**Input:**
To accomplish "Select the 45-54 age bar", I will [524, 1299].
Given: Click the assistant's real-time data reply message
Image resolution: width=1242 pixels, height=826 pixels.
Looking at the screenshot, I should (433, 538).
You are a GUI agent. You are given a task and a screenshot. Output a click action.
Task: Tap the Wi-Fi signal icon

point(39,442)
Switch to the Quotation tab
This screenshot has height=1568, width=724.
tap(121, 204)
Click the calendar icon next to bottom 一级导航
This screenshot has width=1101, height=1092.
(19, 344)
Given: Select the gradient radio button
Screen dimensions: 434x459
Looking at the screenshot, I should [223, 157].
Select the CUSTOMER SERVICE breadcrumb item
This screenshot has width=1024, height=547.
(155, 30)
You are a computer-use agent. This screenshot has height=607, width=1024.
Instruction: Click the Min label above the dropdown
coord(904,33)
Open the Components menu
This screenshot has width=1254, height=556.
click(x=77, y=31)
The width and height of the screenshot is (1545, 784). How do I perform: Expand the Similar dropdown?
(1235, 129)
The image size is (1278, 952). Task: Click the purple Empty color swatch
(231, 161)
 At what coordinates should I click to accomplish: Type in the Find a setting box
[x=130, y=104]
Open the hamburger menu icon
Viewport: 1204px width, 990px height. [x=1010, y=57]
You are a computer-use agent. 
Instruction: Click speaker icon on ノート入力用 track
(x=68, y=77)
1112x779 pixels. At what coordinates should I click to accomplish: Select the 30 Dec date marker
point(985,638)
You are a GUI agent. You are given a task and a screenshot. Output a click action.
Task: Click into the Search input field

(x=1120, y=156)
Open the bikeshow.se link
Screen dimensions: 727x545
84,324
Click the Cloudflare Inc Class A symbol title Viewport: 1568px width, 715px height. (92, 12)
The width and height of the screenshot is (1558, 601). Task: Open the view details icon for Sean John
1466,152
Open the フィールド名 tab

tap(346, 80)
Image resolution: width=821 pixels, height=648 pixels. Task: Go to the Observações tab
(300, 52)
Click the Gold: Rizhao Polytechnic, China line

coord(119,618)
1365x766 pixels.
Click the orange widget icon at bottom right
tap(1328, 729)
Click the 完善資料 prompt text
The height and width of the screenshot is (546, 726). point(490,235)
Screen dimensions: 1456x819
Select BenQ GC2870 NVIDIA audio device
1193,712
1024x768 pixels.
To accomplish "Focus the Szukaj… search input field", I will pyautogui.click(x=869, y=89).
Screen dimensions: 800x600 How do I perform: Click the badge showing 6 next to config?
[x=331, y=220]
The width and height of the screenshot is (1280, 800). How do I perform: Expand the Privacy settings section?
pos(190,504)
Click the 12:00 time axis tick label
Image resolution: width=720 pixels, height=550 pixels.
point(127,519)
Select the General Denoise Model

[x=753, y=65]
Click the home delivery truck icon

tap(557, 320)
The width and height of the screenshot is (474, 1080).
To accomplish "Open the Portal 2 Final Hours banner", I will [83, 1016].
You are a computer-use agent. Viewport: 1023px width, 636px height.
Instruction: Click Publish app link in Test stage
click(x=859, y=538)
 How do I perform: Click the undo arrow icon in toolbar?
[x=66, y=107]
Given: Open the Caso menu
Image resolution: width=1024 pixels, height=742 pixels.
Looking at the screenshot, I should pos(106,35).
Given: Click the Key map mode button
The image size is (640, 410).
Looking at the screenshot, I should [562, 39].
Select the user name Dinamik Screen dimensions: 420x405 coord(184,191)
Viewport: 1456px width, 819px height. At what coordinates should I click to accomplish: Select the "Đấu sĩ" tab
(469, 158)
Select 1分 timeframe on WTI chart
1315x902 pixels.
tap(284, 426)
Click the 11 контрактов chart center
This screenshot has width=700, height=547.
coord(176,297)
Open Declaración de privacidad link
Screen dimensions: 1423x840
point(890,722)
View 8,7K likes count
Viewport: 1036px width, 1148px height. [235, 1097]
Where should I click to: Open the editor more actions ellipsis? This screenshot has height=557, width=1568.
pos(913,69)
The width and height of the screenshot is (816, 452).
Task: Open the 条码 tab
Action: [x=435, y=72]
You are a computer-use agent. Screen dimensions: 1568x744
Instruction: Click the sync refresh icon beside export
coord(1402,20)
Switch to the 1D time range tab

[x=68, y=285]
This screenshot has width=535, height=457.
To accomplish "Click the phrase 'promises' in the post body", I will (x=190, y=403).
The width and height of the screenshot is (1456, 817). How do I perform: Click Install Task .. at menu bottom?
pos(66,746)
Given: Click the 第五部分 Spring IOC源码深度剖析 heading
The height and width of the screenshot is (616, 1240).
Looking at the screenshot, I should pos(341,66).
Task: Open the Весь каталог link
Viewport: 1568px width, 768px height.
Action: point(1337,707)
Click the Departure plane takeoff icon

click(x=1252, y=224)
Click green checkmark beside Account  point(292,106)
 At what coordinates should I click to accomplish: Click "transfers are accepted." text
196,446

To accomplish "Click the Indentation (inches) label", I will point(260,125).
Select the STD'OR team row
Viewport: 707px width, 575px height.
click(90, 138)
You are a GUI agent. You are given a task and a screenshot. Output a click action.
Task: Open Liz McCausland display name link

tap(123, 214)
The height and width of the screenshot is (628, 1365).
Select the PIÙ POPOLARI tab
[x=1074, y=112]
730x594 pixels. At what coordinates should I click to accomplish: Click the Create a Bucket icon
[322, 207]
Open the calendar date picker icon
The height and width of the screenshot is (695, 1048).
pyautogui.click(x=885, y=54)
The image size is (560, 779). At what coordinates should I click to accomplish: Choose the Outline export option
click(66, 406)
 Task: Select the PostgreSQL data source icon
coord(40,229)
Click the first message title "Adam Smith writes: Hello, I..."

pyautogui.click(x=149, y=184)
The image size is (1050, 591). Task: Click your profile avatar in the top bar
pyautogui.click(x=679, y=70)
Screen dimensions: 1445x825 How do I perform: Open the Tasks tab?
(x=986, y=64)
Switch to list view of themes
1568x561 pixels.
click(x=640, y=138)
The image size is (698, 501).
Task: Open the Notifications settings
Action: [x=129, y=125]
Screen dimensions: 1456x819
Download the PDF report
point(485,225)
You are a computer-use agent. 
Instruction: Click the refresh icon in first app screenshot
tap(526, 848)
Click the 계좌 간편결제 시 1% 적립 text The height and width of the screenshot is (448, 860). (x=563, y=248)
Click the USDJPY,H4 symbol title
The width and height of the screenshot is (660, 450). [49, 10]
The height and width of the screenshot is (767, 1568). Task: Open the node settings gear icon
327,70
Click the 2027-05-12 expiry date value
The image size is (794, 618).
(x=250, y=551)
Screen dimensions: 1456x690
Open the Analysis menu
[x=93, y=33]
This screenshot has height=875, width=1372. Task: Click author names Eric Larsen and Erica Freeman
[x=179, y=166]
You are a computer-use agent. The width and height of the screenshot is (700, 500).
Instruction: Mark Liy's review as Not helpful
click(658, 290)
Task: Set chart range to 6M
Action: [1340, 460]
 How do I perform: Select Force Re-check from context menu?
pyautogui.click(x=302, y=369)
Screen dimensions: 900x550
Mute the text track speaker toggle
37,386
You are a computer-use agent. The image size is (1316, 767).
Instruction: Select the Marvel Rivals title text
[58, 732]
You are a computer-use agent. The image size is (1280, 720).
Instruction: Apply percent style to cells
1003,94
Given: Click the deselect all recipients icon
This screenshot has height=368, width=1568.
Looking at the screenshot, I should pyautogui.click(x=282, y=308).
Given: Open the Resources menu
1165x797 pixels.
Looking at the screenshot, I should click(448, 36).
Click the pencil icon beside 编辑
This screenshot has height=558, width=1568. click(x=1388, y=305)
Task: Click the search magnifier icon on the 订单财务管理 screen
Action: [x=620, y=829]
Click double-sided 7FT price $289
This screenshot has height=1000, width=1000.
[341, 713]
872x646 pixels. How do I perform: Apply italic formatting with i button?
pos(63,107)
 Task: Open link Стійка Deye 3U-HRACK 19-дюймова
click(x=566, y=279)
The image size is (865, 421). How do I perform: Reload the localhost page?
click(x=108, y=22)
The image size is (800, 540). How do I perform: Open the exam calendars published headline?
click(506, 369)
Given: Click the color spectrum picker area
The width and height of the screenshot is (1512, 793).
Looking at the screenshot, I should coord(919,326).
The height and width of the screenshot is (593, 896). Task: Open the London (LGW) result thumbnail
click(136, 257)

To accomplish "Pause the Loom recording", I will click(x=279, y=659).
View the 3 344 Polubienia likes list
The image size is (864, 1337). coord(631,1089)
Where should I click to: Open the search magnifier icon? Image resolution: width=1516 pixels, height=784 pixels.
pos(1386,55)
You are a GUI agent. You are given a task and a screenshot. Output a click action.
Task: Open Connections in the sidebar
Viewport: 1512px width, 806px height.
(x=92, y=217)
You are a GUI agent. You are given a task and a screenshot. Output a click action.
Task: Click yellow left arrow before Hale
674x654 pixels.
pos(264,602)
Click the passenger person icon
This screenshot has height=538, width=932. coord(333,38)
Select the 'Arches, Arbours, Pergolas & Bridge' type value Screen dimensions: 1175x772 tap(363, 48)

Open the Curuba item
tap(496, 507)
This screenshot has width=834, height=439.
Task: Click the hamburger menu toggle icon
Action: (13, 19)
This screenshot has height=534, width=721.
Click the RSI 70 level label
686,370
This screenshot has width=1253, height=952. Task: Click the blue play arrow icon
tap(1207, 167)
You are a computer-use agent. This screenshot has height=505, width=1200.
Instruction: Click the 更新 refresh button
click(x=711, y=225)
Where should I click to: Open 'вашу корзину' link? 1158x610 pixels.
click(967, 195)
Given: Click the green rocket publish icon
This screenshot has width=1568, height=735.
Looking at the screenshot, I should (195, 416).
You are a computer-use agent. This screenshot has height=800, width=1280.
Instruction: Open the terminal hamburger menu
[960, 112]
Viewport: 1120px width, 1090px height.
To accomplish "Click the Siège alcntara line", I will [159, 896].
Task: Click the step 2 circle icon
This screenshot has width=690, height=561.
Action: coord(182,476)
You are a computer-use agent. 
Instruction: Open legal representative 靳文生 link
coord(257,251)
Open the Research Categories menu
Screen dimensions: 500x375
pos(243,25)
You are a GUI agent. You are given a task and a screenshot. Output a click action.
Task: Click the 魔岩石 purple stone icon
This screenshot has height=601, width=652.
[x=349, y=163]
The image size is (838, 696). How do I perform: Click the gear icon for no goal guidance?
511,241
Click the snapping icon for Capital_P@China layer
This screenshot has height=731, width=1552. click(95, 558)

**Goal of the exercise:** From the line that contains "has height=800, width=1280." through the last line of the listing, every line is to be restated word for word, both ends included.

**Expected answer:**
You are a computer-use agent. This screenshot has height=800, width=1280.
Instruction: Open the terminal hamburger menu
[960, 112]
Viewport: 1120px width, 1090px height.
To accomplish "Click the Siège alcntara line", I will [159, 896].
Task: Click the step 2 circle icon
This screenshot has width=690, height=561.
Action: coord(182,476)
You are a computer-use agent. 
Instruction: Open legal representative 靳文生 link
coord(257,251)
Open the Research Categories menu
Screen dimensions: 500x375
pos(243,25)
You are a GUI agent. You are given a task and a screenshot. Output a click action.
Task: Click the 魔岩石 purple stone icon
This screenshot has height=601, width=652.
[x=349, y=163]
The image size is (838, 696). How do I perform: Click the gear icon for no goal guidance?
511,241
Click the snapping icon for Capital_P@China layer
This screenshot has height=731, width=1552. click(95, 558)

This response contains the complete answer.